Localising Dropout Variance in Twin Networks

TL;DR

This paper introduces a layer-wise variance decomposition for twin-network models, enabling practitioners to locate sources of model failure and improve uncertainty estimation in treatment-effect predictions.

Contribution

It proposes a novel variance decomposition method that distinguishes between encoder and head uncertainties, enhancing diagnostic capabilities in out-of-distribution scenarios.

Findings

Encoder variance dominates under distributional shift.

Encoder uncertainty effectively predicts out-of-distribution errors.

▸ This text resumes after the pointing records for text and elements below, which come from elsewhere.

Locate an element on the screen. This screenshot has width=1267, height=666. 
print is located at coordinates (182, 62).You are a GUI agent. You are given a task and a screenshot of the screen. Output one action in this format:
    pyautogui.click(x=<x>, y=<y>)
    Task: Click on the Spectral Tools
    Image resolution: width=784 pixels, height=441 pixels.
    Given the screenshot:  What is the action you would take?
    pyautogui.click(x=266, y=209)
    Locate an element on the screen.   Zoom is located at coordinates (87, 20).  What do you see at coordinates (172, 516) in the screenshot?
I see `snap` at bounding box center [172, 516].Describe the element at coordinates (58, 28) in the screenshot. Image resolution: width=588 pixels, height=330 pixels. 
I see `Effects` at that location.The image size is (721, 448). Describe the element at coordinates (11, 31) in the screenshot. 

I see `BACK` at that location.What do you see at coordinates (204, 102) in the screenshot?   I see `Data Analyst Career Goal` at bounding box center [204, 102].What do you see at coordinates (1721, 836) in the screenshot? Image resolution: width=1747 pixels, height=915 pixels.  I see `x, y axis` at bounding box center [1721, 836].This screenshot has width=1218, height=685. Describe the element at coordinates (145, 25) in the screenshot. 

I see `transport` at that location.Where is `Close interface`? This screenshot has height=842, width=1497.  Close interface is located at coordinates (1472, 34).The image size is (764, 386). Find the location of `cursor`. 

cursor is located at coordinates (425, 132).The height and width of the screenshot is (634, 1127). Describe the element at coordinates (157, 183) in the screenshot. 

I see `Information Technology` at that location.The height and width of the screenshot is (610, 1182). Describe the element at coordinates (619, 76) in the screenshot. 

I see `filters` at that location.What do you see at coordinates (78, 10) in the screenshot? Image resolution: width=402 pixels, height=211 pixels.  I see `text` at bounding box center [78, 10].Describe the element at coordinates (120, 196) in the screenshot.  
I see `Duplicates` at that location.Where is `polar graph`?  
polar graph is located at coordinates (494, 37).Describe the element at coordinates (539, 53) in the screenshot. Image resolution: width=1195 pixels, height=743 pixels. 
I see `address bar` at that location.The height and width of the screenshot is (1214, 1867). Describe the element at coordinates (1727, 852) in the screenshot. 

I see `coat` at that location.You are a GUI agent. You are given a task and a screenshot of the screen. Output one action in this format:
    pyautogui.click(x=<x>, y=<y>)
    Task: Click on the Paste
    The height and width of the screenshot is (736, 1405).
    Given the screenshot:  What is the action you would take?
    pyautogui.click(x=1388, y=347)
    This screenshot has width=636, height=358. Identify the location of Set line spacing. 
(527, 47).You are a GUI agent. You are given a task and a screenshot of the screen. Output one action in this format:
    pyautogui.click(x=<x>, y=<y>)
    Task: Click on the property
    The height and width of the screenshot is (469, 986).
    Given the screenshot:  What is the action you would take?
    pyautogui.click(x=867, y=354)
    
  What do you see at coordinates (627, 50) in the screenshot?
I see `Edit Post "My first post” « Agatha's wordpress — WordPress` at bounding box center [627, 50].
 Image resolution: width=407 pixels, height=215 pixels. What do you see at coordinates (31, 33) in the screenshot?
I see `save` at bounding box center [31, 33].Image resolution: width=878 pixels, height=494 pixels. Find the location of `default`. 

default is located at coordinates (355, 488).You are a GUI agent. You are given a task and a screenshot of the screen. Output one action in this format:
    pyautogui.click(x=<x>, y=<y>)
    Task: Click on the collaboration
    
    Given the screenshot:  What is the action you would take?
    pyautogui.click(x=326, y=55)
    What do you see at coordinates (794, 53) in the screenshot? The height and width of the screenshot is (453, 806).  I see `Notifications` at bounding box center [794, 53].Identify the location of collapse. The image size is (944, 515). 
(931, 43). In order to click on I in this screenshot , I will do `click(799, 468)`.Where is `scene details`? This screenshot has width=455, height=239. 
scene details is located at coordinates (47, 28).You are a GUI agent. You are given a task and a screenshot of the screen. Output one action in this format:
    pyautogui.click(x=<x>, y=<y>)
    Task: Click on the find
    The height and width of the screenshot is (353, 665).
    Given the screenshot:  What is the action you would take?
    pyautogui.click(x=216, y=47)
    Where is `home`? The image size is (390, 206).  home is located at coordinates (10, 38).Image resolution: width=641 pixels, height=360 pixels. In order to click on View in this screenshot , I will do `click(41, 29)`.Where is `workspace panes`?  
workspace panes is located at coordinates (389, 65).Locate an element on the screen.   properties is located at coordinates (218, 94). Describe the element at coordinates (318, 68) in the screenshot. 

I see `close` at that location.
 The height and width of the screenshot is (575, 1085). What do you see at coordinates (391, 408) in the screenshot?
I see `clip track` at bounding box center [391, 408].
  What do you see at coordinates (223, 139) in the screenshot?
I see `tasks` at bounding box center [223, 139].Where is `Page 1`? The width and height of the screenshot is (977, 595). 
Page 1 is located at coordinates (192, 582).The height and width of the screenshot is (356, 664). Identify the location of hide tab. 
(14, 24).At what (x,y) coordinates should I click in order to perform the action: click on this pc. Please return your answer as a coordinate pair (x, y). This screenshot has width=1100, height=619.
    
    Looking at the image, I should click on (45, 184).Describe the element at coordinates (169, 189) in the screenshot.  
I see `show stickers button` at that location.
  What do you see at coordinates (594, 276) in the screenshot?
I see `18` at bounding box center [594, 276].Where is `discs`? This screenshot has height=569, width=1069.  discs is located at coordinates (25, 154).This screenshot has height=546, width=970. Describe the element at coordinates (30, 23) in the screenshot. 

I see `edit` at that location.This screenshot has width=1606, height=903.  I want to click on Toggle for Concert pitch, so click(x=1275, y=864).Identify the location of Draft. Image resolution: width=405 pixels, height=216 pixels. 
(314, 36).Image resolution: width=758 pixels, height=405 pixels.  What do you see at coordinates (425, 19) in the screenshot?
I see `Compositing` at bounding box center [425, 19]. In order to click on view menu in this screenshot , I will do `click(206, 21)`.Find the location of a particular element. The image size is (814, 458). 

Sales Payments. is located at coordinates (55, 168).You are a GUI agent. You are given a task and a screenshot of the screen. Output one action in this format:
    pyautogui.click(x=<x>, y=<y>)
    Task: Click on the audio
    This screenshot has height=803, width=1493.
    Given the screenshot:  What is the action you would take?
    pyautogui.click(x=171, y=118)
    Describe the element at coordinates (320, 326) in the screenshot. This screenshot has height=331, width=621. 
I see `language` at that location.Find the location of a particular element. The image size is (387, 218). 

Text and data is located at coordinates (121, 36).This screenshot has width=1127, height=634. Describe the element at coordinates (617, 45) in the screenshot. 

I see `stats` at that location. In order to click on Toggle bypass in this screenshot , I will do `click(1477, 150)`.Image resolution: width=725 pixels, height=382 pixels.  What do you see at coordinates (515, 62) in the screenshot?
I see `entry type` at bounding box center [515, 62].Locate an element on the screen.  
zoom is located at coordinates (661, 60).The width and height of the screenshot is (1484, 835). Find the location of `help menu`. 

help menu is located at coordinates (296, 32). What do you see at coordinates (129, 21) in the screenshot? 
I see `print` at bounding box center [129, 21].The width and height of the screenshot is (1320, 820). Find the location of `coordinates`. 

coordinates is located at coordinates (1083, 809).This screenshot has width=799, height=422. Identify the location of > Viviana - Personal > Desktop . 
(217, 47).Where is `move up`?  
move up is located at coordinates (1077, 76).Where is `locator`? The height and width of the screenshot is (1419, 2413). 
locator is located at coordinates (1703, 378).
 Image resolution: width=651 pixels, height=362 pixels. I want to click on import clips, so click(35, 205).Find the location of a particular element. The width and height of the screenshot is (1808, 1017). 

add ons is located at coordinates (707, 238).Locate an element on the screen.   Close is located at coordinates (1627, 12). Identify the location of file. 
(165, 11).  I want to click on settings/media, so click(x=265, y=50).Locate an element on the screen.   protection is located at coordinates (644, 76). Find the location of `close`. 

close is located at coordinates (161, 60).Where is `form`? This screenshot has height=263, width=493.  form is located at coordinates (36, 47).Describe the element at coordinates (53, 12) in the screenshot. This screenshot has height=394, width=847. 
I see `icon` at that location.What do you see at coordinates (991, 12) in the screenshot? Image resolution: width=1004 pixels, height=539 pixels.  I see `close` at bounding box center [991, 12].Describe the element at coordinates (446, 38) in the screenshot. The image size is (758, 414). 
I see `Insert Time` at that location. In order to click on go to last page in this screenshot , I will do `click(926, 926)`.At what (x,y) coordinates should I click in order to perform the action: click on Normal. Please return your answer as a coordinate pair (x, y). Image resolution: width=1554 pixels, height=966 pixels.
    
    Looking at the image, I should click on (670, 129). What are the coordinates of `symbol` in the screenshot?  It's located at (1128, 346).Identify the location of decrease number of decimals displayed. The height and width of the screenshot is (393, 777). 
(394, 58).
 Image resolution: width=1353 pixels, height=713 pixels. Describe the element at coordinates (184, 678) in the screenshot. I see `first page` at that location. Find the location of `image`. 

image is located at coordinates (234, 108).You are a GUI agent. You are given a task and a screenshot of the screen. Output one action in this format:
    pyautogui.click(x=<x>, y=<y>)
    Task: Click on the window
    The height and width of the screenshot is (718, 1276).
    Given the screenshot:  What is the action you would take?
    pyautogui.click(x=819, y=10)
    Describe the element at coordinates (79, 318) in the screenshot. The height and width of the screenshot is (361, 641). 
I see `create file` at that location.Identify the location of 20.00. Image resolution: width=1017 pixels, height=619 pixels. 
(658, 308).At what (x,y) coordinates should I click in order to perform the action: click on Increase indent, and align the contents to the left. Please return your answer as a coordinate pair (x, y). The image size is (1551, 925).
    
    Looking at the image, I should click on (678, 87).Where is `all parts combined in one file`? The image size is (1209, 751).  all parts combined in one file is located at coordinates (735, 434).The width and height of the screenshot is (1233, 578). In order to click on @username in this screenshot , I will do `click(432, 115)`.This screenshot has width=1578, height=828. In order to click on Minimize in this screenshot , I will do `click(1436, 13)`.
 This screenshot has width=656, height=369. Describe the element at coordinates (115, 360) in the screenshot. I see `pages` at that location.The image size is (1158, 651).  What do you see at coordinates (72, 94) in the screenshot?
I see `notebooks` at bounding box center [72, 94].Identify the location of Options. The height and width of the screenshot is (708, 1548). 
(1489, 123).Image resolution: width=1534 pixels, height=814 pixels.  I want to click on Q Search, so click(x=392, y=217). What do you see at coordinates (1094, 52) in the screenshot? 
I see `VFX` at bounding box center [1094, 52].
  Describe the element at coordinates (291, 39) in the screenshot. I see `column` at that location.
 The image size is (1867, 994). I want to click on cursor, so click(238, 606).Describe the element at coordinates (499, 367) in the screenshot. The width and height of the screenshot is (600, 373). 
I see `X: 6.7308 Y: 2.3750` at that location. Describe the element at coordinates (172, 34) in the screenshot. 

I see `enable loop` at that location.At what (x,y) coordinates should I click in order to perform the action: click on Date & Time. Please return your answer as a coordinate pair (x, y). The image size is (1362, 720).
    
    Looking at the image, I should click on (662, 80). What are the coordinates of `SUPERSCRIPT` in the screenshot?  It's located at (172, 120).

Decomposition adds minimal computational cost.

Abstract

Accurate individual treatment-effect estimation demands not only reliable point predictions but also uncertainty measures that help practitioners \emph{locate} the source of model failure. We introduce a layer-wise variance decomposition for deep twin-network models: by toggling Monte Carlo Dropout independently in the shared encoder and the outcome heads, we split total predictive variance into an \emph{encoder component} ($\sigma_{\mathrm{enc}}^2$) and a \emph{head component} ($\sigma_{\mathrm{head}}^2$), with $\sigma_{\mathrm{enc}}^2 + \sigma_{\mathrm{head}}^2 \approx \sigma_{\mathrm{tot}}^2$ by the law of total variance. Across three synthetic covariate-shift regimes, the encoder component dominates under distributional shift ($\rho_{\mathrm{enc}}=0.53$) while the head component becomes informative only once encoder uncertainty is controlled. On a real-world twins cohort with induced multivariate shift, only $\sigma_{\mathrm{enc}}^2$ spikes on out-of-distribution samples and becomes the primary error predictor ($\rho_{\mathrm{enc}}\!\approx\!0.89$), while $\sigma_{\mathrm{head}}^2$ remains flat. The decomposition adds negligible cost over standard MC Dropout and provides a practical diagnostic for deciding whether to collect more diverse covariates or more outcome data.